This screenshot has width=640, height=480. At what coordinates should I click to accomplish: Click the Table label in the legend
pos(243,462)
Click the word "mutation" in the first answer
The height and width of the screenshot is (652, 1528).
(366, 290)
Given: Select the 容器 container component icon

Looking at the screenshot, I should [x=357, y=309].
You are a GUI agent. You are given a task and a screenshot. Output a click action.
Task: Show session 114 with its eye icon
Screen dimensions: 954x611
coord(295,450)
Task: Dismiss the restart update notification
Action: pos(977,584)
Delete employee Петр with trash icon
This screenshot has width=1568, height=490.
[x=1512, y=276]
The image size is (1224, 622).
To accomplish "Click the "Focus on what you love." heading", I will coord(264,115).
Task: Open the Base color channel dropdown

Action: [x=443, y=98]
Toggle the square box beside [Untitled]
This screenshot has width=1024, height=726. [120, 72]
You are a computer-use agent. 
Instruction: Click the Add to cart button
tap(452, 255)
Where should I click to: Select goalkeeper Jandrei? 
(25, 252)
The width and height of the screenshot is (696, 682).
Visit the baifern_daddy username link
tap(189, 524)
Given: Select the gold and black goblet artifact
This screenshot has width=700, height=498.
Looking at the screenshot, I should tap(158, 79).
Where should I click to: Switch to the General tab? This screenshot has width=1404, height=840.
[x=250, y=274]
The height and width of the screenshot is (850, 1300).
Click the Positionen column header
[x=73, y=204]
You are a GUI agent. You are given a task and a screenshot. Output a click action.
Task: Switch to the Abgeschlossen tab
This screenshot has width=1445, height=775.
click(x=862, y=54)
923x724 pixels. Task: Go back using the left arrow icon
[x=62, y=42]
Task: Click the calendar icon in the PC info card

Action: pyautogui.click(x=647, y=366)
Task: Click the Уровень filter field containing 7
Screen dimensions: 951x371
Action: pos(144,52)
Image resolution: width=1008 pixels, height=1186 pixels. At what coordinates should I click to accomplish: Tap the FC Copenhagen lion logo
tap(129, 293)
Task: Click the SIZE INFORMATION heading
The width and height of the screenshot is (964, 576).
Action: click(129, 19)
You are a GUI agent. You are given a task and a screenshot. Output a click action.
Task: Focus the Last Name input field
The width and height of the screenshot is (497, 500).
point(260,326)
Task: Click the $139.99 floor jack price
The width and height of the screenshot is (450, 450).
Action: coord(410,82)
* * * *
TASK INSTRUCTIONS :: The whole block of data above should be printed again verbatim.

REPLY TO THE EXERCISE ::
This screenshot has width=640, height=480. At what coordinates should I click to accomplish: Click the Table label in the legend
pos(243,462)
Click the word "mutation" in the first answer
The height and width of the screenshot is (652, 1528).
(366, 290)
Given: Select the 容器 container component icon

Looking at the screenshot, I should [x=357, y=309].
You are a GUI agent. You are given a task and a screenshot. Output a click action.
Task: Show session 114 with its eye icon
Screen dimensions: 954x611
coord(295,450)
Task: Dismiss the restart update notification
Action: pos(977,584)
Delete employee Петр with trash icon
This screenshot has width=1568, height=490.
[x=1512, y=276]
The image size is (1224, 622).
To accomplish "Click the "Focus on what you love." heading", I will coord(264,115).
Task: Open the Base color channel dropdown

Action: [x=443, y=98]
Toggle the square box beside [Untitled]
This screenshot has width=1024, height=726. [120, 72]
You are a computer-use agent. 
Instruction: Click the Add to cart button
tap(452, 255)
Where should I click to: Select goalkeeper Jandrei? 
(25, 252)
The width and height of the screenshot is (696, 682).
Visit the baifern_daddy username link
tap(189, 524)
Given: Select the gold and black goblet artifact
This screenshot has width=700, height=498.
Looking at the screenshot, I should tap(158, 79).
Where should I click to: Switch to the General tab? This screenshot has width=1404, height=840.
[x=250, y=274]
The height and width of the screenshot is (850, 1300).
Click the Positionen column header
[x=73, y=204]
You are a GUI agent. You are given a task and a screenshot. Output a click action.
Task: Switch to the Abgeschlossen tab
This screenshot has width=1445, height=775.
click(x=862, y=54)
923x724 pixels. Task: Go back using the left arrow icon
[x=62, y=42]
Task: Click the calendar icon in the PC info card

Action: pyautogui.click(x=647, y=366)
Task: Click the Уровень filter field containing 7
Screen dimensions: 951x371
Action: pos(144,52)
Image resolution: width=1008 pixels, height=1186 pixels. At what coordinates should I click to accomplish: Tap the FC Copenhagen lion logo
tap(129, 293)
Task: Click the SIZE INFORMATION heading
The width and height of the screenshot is (964, 576).
Action: click(129, 19)
You are a GUI agent. You are given a task and a screenshot. Output a click action.
Task: Focus the Last Name input field
The width and height of the screenshot is (497, 500).
point(260,326)
Task: Click the $139.99 floor jack price
The width and height of the screenshot is (450, 450).
Action: coord(410,82)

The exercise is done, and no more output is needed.